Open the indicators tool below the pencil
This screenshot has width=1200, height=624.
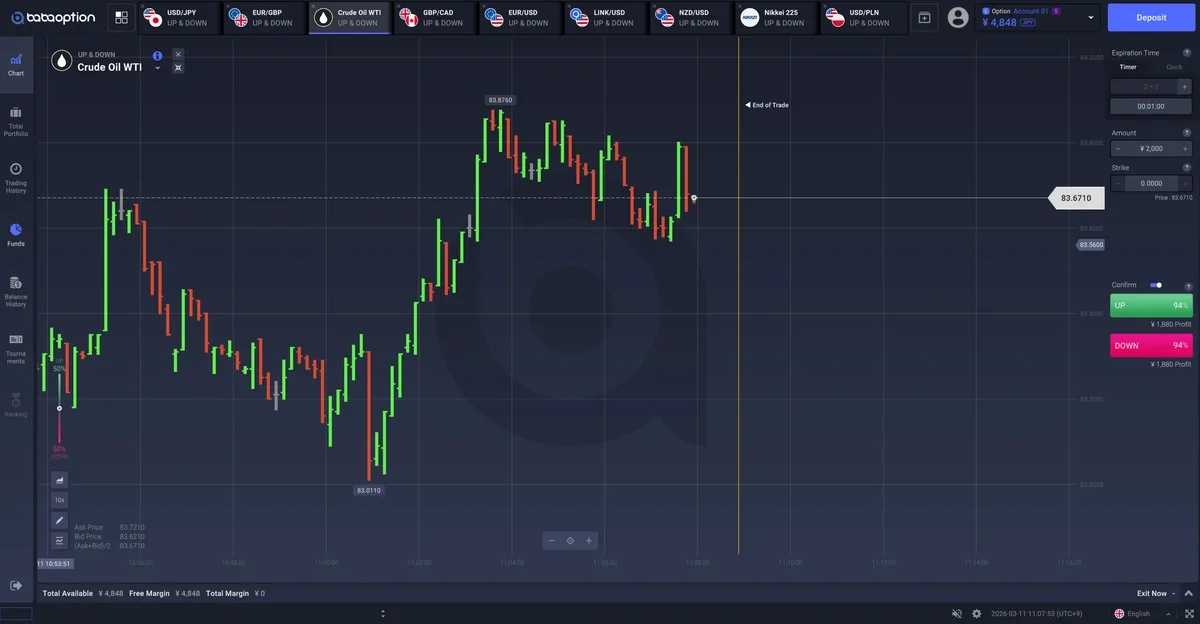point(59,540)
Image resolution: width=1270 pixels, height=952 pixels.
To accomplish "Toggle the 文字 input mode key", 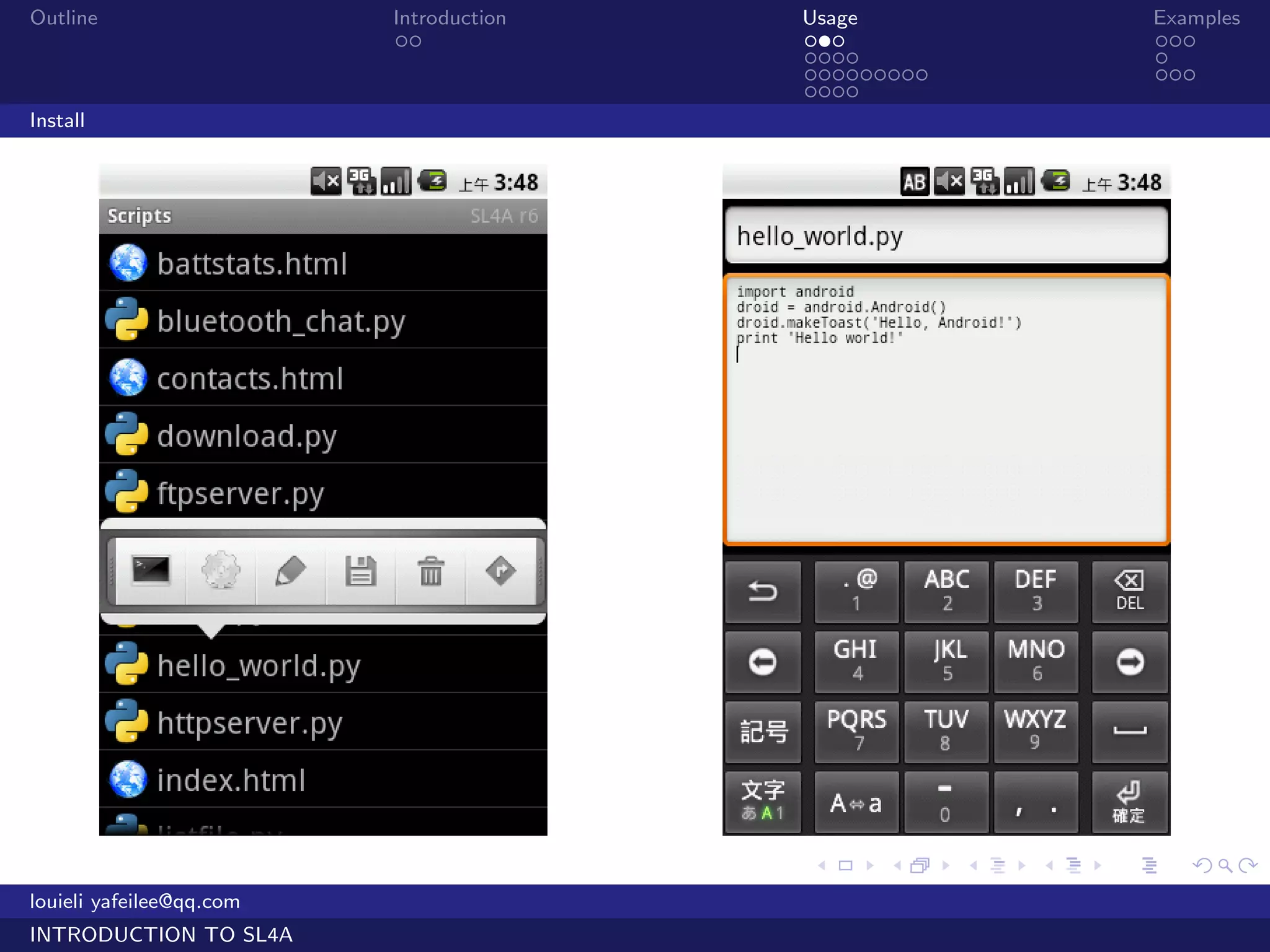I will tap(763, 801).
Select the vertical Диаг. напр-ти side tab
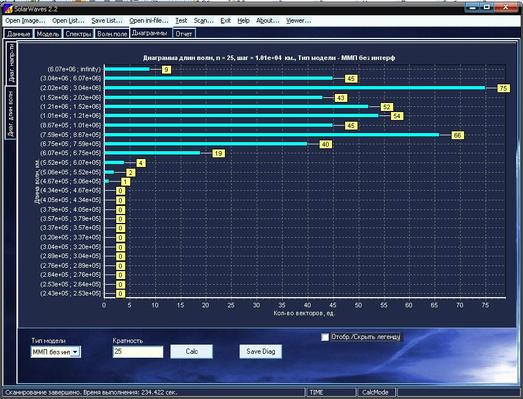The image size is (523, 399). tap(11, 63)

---

Find each line in the material above that contains the string "height", and copy those lines out in full.

This screenshot has width=1200, height=624.
Image resolution: width=1270 pixels, height=952 pixels.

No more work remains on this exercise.